My 3 year old son lives with his grandmother (his father's side). Grandmother filed for guardianship in 2013. I did not agree to her having guardianship of my son, and I did not sign any documents from court to give up my right as a mother. My son continued to live at his grandmother's because I did not have a home at the time. Athe that time in my life, I was uneducated about my parental rights as a mother. His grandmother told me I was not allowed to take my son anywhere during my visit, let alone, take him to live with me. I listened to her and her manipulation, which convinced me to let my son continue to stay with her. I went out of the country in 2015 for my father's funeral. And I was stuck there for one year. I finally made it back to California last month. I want to get custody of my son. How do I find out if I have loss custody of him? What are my rights as a mother?
Submitted: 1 year ago.
Category: Family Law
Expert:  Amber E. replied 1 year ago.

Thank you for your question.

Once a judgment is rendered regarding the custody of a minor child, its terms determine the rights of all the parties involved - be they the parents and/or third parties. So, the first place to begin is a review of the judgment itself. Usually, custody and/or guardianship actions are filed where the child resides or where either parent resides, so checking the courts there is where one would want to start in getting a copy of the judgment.

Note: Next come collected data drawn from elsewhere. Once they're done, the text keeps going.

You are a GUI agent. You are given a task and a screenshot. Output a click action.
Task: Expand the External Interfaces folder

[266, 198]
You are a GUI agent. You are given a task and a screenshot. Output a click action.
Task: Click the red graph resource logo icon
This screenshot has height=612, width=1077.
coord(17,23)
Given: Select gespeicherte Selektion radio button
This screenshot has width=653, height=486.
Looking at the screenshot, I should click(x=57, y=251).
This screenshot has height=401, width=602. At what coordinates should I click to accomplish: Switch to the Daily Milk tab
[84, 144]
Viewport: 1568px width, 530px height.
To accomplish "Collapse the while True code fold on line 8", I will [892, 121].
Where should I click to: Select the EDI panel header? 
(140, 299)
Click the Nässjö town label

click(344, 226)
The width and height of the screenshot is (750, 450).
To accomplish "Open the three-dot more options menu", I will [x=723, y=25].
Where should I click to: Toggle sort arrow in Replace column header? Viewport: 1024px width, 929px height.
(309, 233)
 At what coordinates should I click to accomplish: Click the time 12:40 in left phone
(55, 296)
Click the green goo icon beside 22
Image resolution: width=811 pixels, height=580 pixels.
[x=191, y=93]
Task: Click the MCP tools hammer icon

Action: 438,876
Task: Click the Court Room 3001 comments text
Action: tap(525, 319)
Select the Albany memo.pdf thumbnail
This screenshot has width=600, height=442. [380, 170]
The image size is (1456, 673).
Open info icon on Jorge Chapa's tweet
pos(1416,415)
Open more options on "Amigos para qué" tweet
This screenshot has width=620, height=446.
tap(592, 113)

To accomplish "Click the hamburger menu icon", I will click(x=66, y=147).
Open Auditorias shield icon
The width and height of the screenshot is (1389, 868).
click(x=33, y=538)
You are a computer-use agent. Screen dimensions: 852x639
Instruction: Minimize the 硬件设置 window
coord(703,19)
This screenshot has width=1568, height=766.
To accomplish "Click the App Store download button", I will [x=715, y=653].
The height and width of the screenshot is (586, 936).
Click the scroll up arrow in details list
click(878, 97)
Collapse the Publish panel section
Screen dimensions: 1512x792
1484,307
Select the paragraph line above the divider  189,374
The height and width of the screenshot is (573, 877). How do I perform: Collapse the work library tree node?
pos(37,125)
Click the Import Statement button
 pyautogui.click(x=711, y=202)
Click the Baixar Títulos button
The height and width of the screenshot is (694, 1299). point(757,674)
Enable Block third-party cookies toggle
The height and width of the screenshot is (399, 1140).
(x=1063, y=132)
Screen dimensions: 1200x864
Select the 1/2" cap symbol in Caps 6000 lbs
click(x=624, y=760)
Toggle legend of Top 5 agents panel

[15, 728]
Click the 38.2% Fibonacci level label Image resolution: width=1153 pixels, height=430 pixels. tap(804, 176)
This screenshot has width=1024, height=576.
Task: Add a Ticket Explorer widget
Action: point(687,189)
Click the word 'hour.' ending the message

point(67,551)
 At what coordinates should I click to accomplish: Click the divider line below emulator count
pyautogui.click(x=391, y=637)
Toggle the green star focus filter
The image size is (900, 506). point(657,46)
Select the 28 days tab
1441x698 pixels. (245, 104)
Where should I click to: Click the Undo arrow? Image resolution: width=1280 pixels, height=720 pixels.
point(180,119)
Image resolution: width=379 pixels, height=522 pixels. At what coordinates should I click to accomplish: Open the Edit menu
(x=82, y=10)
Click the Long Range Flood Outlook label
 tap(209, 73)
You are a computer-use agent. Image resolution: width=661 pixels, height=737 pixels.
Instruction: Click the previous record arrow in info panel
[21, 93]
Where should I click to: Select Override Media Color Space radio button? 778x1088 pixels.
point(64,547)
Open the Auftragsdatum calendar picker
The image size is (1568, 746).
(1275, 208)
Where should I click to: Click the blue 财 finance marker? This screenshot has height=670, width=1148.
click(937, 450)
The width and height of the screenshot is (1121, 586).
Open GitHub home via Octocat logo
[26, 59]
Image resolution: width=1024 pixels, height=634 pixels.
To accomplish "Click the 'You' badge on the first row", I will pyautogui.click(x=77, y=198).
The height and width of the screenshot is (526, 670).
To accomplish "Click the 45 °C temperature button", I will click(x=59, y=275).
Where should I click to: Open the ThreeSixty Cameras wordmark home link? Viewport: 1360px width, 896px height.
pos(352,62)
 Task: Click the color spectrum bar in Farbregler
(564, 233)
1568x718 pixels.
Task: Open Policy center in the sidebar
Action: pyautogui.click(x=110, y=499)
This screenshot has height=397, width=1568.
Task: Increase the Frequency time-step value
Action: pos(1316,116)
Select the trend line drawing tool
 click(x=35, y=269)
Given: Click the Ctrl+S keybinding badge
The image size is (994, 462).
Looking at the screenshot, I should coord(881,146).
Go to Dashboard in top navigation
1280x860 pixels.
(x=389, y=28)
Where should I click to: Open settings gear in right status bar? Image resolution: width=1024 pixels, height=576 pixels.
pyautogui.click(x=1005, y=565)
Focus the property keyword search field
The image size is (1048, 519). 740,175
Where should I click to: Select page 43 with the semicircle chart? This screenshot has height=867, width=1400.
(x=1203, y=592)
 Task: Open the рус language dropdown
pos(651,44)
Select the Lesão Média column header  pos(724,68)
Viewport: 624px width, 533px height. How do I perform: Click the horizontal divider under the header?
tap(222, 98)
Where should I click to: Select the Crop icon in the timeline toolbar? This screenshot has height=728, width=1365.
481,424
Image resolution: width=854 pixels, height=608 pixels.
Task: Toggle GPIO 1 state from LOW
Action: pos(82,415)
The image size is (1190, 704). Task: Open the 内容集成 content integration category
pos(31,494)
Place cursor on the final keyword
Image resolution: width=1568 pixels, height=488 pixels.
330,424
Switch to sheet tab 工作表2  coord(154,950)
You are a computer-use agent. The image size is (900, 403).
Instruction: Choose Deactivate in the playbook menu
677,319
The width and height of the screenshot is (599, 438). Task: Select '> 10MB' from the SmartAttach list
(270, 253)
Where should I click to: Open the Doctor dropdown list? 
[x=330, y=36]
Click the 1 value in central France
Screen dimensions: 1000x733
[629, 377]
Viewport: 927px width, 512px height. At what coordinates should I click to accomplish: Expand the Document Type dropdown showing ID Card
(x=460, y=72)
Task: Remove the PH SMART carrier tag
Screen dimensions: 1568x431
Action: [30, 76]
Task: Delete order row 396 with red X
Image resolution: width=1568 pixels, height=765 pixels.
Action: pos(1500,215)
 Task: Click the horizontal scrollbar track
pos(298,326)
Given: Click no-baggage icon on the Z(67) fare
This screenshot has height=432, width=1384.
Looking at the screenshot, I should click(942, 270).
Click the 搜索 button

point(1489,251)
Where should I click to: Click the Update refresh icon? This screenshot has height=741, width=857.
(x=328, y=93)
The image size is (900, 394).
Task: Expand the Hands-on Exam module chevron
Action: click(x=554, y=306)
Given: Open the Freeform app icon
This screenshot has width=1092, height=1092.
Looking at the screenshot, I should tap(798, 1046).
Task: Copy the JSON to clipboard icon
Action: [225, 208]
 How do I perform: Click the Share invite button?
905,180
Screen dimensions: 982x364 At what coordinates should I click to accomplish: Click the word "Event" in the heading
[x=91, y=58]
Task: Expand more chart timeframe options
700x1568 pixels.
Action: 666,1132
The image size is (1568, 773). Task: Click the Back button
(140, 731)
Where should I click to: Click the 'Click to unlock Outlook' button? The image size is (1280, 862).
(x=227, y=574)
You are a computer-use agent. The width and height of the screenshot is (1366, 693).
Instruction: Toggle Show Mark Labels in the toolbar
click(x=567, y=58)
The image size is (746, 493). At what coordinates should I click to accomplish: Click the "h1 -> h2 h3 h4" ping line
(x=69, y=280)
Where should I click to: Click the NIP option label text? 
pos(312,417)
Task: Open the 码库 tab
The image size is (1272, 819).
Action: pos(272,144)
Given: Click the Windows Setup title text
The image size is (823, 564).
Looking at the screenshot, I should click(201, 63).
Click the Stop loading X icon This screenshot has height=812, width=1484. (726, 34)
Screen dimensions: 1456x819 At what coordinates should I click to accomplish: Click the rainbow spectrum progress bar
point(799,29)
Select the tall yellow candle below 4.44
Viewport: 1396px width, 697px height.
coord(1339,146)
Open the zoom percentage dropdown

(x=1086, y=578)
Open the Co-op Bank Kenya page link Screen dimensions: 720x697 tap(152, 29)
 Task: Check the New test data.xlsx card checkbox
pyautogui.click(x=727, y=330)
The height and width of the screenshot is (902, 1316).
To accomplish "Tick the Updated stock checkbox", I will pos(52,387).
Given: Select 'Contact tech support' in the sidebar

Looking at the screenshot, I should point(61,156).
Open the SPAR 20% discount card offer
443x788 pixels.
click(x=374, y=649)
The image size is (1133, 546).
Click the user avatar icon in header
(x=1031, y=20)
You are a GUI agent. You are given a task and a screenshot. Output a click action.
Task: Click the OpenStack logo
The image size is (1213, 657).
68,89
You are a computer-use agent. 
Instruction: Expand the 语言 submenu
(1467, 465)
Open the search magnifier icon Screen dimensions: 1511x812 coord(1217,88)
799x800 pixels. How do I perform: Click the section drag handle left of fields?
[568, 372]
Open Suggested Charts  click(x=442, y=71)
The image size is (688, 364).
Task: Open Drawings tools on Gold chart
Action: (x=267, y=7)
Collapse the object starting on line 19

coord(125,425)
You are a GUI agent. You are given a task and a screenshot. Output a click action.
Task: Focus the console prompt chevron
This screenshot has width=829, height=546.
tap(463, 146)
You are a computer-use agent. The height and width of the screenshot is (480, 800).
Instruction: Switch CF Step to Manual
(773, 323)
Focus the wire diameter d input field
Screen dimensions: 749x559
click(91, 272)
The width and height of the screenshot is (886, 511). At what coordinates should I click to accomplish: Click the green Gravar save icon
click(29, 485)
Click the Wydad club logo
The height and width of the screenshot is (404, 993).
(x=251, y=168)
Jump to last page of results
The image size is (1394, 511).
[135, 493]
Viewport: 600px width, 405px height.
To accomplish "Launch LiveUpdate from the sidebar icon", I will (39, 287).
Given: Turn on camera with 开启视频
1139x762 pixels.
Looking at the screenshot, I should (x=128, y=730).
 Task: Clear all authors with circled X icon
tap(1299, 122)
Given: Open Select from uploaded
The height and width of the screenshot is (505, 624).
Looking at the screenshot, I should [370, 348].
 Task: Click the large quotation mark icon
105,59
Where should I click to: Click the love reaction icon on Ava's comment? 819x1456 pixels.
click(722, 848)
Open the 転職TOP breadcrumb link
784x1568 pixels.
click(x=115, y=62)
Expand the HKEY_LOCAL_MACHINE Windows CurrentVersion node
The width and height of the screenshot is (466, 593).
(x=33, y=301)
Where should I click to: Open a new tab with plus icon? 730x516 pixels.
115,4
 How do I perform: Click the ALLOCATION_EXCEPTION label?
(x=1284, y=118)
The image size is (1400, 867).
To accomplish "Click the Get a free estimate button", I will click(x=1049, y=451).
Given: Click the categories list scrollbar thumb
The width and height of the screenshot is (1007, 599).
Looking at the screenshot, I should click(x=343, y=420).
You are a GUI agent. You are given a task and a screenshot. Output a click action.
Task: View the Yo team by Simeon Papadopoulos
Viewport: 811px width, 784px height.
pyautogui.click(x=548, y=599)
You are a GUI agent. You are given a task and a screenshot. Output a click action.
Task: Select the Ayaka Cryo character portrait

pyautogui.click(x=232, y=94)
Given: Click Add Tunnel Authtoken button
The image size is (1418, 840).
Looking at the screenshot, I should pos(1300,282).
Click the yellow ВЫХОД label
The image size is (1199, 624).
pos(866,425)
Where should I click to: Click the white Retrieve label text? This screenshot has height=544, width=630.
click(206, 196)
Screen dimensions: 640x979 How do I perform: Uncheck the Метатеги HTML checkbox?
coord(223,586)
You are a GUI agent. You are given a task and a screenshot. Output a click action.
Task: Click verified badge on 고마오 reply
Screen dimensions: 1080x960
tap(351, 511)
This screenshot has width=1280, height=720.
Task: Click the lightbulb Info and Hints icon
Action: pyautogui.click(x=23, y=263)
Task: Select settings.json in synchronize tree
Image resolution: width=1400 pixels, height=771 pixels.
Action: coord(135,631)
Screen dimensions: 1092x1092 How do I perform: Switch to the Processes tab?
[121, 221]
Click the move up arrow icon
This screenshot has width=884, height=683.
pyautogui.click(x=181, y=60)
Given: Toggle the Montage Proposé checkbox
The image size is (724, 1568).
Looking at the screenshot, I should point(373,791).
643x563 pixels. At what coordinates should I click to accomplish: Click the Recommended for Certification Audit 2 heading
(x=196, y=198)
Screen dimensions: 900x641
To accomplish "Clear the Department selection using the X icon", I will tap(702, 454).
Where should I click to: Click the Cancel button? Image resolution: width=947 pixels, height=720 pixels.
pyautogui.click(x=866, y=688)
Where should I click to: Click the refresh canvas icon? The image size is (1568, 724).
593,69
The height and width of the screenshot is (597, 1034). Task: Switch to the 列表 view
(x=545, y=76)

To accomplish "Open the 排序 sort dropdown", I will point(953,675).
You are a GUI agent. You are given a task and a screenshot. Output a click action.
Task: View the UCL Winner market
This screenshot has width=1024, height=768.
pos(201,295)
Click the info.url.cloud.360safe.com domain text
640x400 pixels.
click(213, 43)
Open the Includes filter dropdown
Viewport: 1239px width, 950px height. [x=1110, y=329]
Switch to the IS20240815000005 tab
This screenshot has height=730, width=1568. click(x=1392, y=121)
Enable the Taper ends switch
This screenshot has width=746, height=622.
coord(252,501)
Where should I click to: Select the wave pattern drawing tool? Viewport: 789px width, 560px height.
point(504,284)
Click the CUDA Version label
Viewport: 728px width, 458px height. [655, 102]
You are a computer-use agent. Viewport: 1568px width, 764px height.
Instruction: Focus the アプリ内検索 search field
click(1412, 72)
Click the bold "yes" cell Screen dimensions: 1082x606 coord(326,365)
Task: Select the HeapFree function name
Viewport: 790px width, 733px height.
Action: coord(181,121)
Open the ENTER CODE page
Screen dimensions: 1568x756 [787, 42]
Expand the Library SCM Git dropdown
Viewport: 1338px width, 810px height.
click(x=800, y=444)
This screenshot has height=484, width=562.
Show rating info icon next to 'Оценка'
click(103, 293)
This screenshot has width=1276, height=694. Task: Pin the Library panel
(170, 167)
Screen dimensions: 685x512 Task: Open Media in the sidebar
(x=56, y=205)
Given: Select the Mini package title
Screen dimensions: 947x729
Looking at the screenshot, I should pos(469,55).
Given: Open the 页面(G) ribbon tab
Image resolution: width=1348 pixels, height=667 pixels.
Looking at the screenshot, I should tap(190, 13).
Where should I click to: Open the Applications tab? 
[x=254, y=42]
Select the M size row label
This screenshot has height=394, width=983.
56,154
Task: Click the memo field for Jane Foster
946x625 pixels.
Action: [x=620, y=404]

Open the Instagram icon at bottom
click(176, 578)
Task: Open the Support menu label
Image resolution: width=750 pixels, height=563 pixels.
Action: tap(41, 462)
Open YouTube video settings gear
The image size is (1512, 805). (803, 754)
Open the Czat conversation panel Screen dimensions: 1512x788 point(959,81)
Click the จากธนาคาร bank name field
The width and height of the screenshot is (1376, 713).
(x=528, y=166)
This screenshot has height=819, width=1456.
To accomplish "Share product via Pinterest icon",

Then, it is important to carefully review the judgment to determine what those rights are.

Lastly, if the judgment is unfavorable, there is a right to pursue a modification of that judgment.

Parents often file for a modification of unfavorable judgments once their circumstances have changed. For example, a parent who did not have a stable home or financial situation before might have that now and file a modification to regain custody of their child.

Generally, an attorney is required, due to the complexity of these actions. If you cannot afford an attorney, you can contact your local legal aid office for assistance. However, it is also possible to file on your own using the court's self help center, which can help you get access to necessary forms and instructions for filing.